WHAT IS NEEDED
Each line below is to be copied exactly as it appears.
>>>
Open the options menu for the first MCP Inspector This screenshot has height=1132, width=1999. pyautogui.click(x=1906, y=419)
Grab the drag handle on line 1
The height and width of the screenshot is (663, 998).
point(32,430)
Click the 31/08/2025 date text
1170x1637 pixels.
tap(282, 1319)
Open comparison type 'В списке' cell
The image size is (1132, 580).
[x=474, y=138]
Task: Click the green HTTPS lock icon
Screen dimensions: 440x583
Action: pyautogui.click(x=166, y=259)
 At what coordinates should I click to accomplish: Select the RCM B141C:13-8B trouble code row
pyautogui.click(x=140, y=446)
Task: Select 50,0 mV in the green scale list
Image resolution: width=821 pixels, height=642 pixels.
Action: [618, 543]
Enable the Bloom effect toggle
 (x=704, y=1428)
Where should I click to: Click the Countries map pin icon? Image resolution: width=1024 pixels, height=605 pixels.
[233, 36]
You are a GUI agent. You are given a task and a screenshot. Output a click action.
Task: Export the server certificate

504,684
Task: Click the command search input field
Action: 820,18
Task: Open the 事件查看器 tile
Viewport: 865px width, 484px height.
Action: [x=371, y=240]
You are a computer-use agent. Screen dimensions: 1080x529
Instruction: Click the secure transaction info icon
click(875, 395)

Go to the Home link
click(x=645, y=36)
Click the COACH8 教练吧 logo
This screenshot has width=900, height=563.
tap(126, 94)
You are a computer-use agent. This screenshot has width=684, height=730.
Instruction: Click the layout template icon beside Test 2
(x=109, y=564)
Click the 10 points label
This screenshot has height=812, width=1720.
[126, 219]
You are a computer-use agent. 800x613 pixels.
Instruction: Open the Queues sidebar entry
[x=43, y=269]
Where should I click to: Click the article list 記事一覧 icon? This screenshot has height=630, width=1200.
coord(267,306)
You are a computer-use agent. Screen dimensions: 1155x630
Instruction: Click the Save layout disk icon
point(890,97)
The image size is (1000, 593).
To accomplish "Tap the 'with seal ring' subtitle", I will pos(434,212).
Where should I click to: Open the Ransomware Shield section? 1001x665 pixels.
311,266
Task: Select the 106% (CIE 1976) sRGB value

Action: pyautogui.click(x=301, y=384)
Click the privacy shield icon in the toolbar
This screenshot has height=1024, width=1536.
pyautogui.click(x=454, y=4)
<<<
WRITTEN RESPONSE
Open the options menu for the first MCP Inspector This screenshot has height=1132, width=1999. pyautogui.click(x=1906, y=419)
Grab the drag handle on line 1
The height and width of the screenshot is (663, 998).
point(32,430)
Click the 31/08/2025 date text
1170x1637 pixels.
tap(282, 1319)
Open comparison type 'В списке' cell
The image size is (1132, 580).
[x=474, y=138]
Task: Click the green HTTPS lock icon
Screen dimensions: 440x583
Action: pyautogui.click(x=166, y=259)
 At what coordinates should I click to accomplish: Select the RCM B141C:13-8B trouble code row
pyautogui.click(x=140, y=446)
Task: Select 50,0 mV in the green scale list
Image resolution: width=821 pixels, height=642 pixels.
Action: [618, 543]
Enable the Bloom effect toggle
 (x=704, y=1428)
Where should I click to: Click the Countries map pin icon? Image resolution: width=1024 pixels, height=605 pixels.
[233, 36]
You are a GUI agent. You are given a task and a screenshot. Output a click action.
Task: Export the server certificate

504,684
Task: Click the command search input field
Action: 820,18
Task: Open the 事件查看器 tile
Viewport: 865px width, 484px height.
Action: [x=371, y=240]
You are a computer-use agent. Screen dimensions: 1080x529
Instruction: Click the secure transaction info icon
click(875, 395)

Go to the Home link
click(x=645, y=36)
Click the COACH8 教练吧 logo
This screenshot has width=900, height=563.
tap(126, 94)
You are a computer-use agent. This screenshot has width=684, height=730.
Instruction: Click the layout template icon beside Test 2
(x=109, y=564)
Click the 10 points label
This screenshot has height=812, width=1720.
[126, 219]
You are a computer-use agent. 800x613 pixels.
Instruction: Open the Queues sidebar entry
[x=43, y=269]
Where should I click to: Click the article list 記事一覧 icon? This screenshot has height=630, width=1200.
coord(267,306)
You are a computer-use agent. Screen dimensions: 1155x630
Instruction: Click the Save layout disk icon
point(890,97)
The image size is (1000, 593).
To accomplish "Tap the 'with seal ring' subtitle", I will pos(434,212).
Where should I click to: Open the Ransomware Shield section? 1001x665 pixels.
311,266
Task: Select the 106% (CIE 1976) sRGB value

Action: pyautogui.click(x=301, y=384)
Click the privacy shield icon in the toolbar
This screenshot has height=1024, width=1536.
pyautogui.click(x=454, y=4)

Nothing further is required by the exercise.